Qantas’ Non-Stop Sydney to London Dream Just Got One Step Closer

Airbus A350 fuselage

The aircraft that will one day fly passengers non-stop from Sydney to London and New York took its first flight on June 2 — and it’s currently spending its days being poked, prodded, and monitored by hundreds of Airbus engineers before a single paying passenger ever boards.

The plane is MSN707, an Airbus A350-1000ULR built specifically for Qantas’ ambitious Project Sunrise. The Ultra Long Range variant is engineered to handle flights of up to 22 hours — a feat that requires significant modifications to the standard A350, including a 20,000-litre rear fuel tank, a redesigned fuel system, and a new galley cooling architecture. All of that has to be certified by European aviation safety agency EASA before Qantas can put it into service.

To keep the cabin pristine for future passengers, Airbus engineers got creative. Instead of drilling into the airframe, they routed thousands of feet of orange cabling through existing cabin tracks.
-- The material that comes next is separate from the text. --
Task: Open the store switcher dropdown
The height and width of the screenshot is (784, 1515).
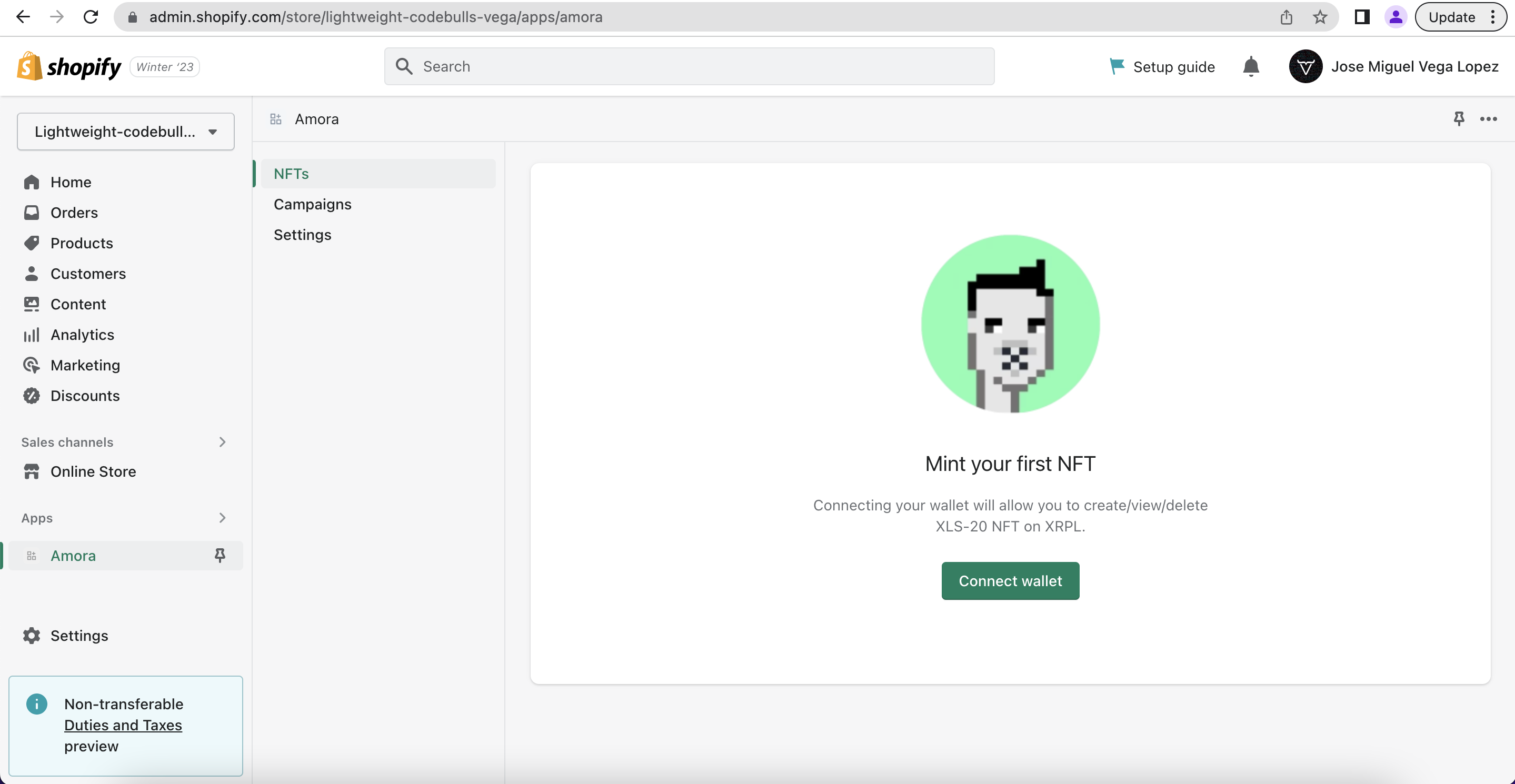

Dummy passengers — heat-generating mannequins — are standing in for real travelers to validate the cabin environment at altitude.

The certification campaign runs approximately 80 flight hours over two months.

Why It Matters: Non-stop flights from Australia’s east coast to London and New York would eliminate the mandatory layover that’s defined those routes for decades. For business travelers making that brutal run, Project Sunrise isn’t just a milestone — it’s potentially a game changer.